Na szczęście zajmowanie się wodą od strony duchowej staje się coraz popularniejsze. Także w Polsce działają osoby przywracające tę pierwotną postać wody. Tym, którzy wierzą w wyjątkową rolę naszego narodu w odrodzeniu ludzkości, mogę nawet powiedzieć, że odnosimy na tym polu spektakularne sukcesy, chociaż przebiegają one bez zbytniego rozgłosu. Kto wie, może zostaną osławione.

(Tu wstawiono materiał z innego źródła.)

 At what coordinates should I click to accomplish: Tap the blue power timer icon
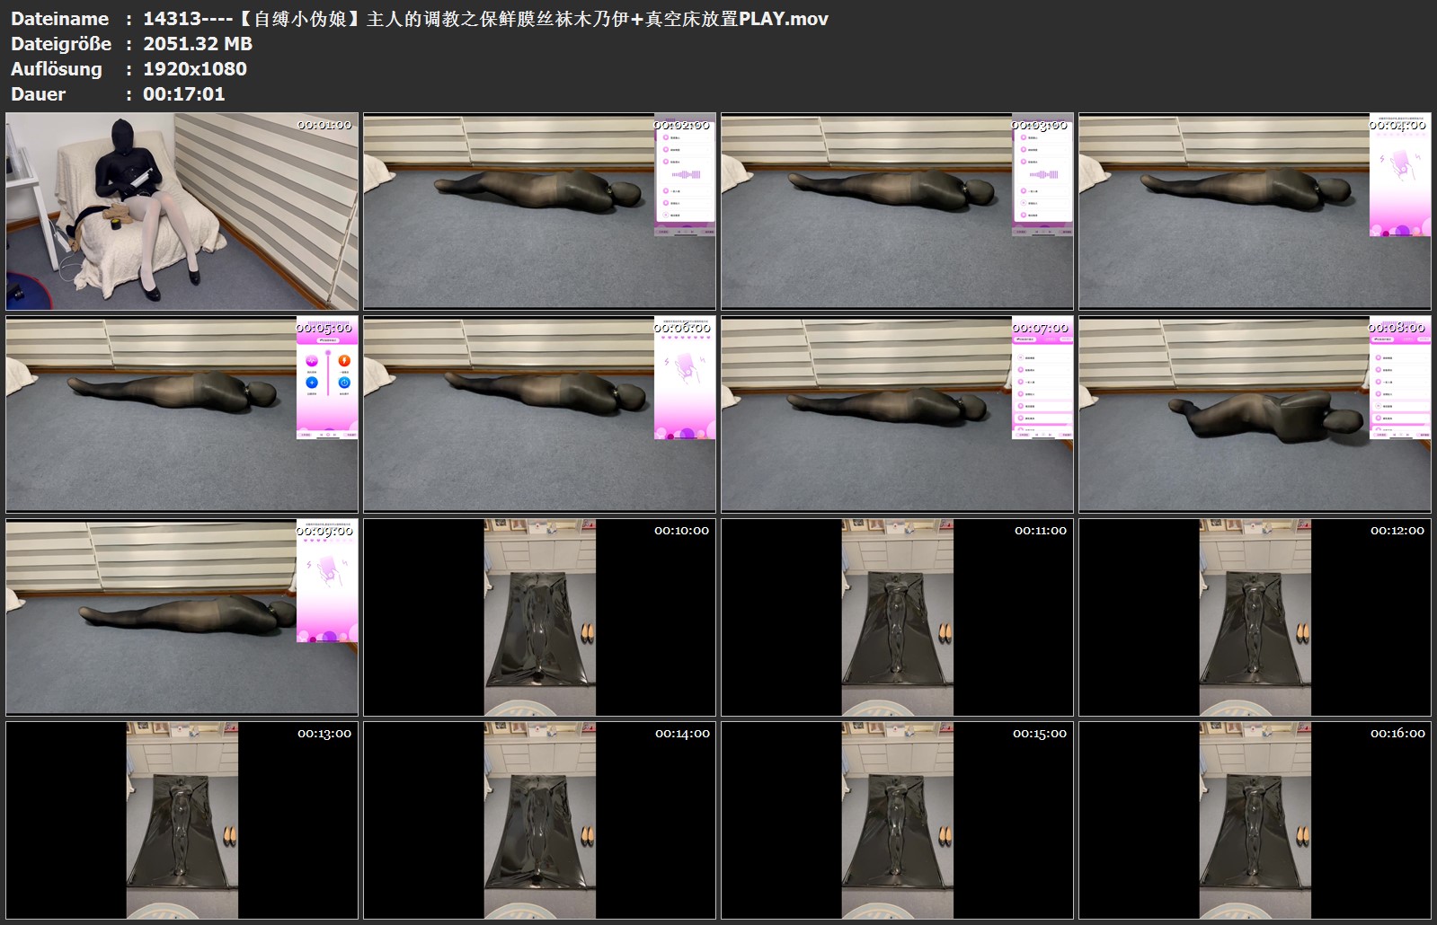click(343, 383)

Dlatego, w istocie wszystko jest dużo prostsze, niż wydaje się naszym przekombinowanym umysłom. A także dużo bardziej niesamowite, niż wydaje się umysłowi nauczonemu prostactwa. Człowiek łączy w sobie wszystkie żywioły i każdy z nas posiada naturalne połączenie z nimi. Oczywiście, to połączenie ma inny charakter u mężczyzn, a inny u żeńczyn, jednak ważne jest pojąć, iż są to różnice tak subtelne, jak fundamentalne. Podobnie jak różnica między mężczyzną i żeńczyną jest z jednej strony podstawowa, a z drugiej – mająca niezliczoną ilość niuansów, równie ważnych, jak to, co oczywiste. Nie jesteśmy białymi kwadratami i czarnymi kołami, chociaż w dobie propagandy zrównywania płci takie zapatrywanie może wydać się światłe.

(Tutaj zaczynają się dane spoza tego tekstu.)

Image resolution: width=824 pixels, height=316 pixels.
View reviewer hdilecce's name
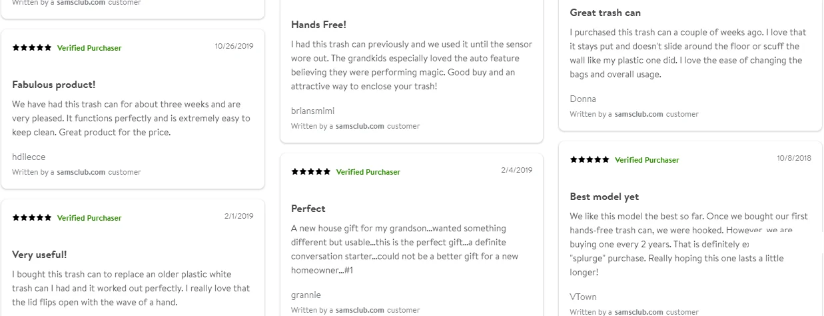tap(29, 157)
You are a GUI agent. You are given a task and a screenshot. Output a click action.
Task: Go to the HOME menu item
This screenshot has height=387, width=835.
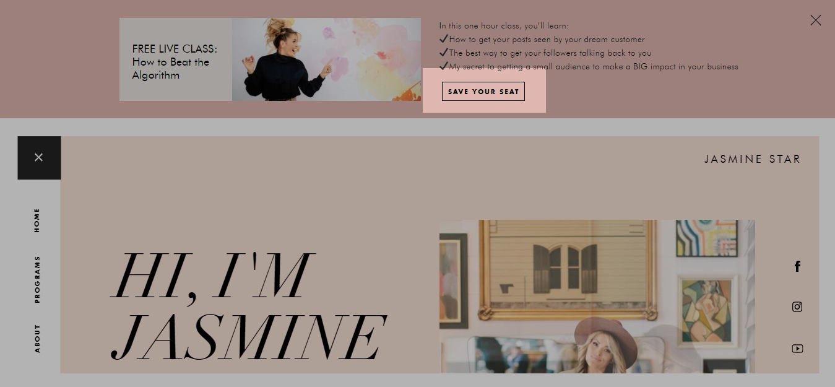[37, 220]
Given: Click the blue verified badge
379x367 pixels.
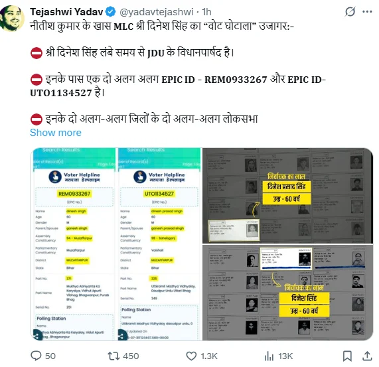Looking at the screenshot, I should 111,12.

Człowiek to połączenie wszystkich energii wszechświata. W naturalnym stanie energie te pozostają w równowadze. Jednocześnie, w każdym z nas połączone są w różnych proporcjach na nieskończonej ilości poziomów, co decyduje o tym, że każdy z nas jest inny i niepowtarzalny, nawet po Oświeceniu. To, co w mężczyźnie jest jan, w żeńczynie jest jin i na odwrót. Toteż próżne są wszelkie jednoznaczne sformułowania. To, co w mężczyźnie jest eksplicytne, w żeńczynie jest sekretne. To, co w mężczyźnie jest tajemnicą, u żeńczyny jest dostępne itd., przy czym na dodatek w każdym indywidualnym przypadku te przeciwieństwa przejawiają się w różny sposób. Te wszystkie energie przeplatają się w nas, tworząc wręcz niewyobrażalnie różnorodne tkanki fizyczne, psychiczne i energetyczne, w których jan przechodzi w jin, jin w jan, ilość w jakość, jakość w ilość.

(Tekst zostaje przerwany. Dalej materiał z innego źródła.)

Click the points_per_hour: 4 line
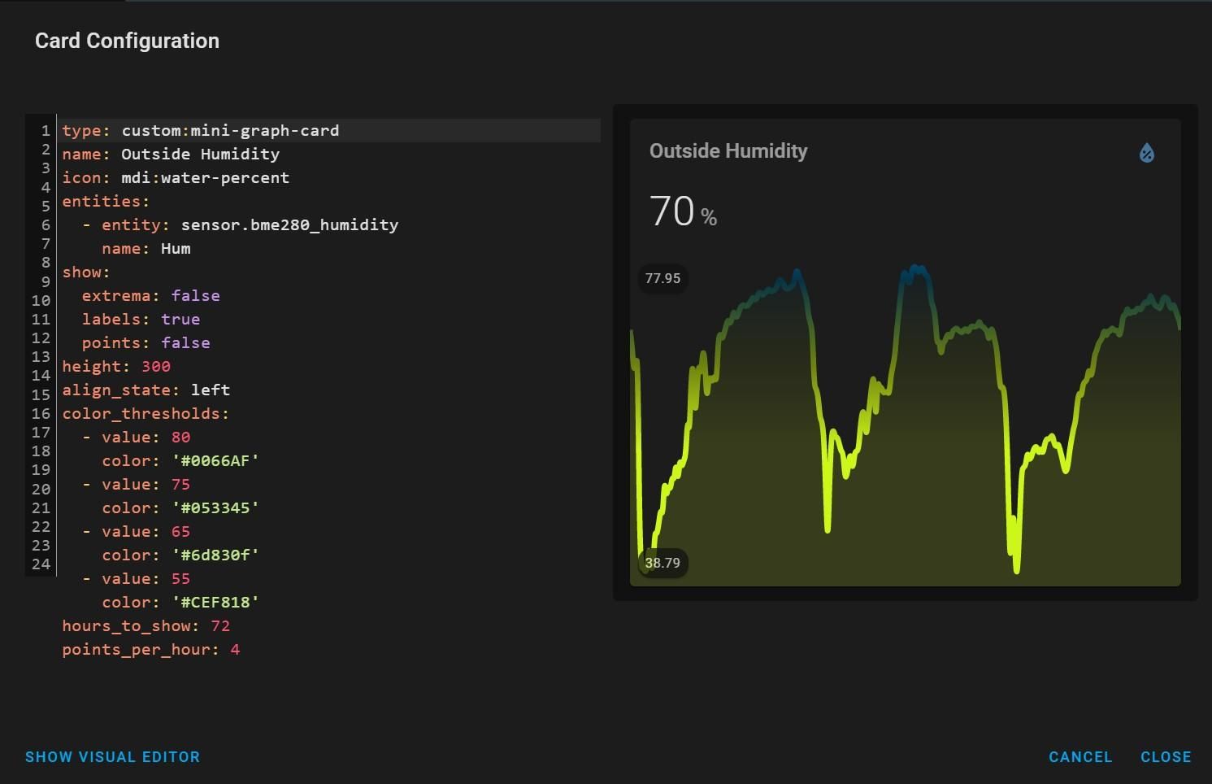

Zmierzam do tego, że czytanie i pisanie, mówienie i słuchanie na temat natury męskiej i żeńskiej, jakkolwiek potrzebne i nierzadko zbawienne, daje nam jedynie wstępną mądrość, której pełnia czeka na nas poza ciasnym podwórkiem intelektu. Próby zaszufladkowania tego tematu w sztywnych regułach stanowią asumpt do niekończących się dysput prowadzących donikąd, bo kręcących się w kółko. Tak, bo potrzebne są konkretne męskie zasady. Ale przecież mężczyzna wychodzi poza sztywne ramki, więc także poza zasady. Ale przecież musi mieć zasady. Ale zasady mu niepotrzebne, bo zasady są przecież dla tych, co nie mają rozumu i sumienia, jeśli ktoś ma, to po co mu zasady. Aale nie można porzucić zasad, bo to prowadzi do relatywizacji, a to już nie jest męskie. Aaale… ale…
Słuchajmy Słońca i wody, powiedzą nam.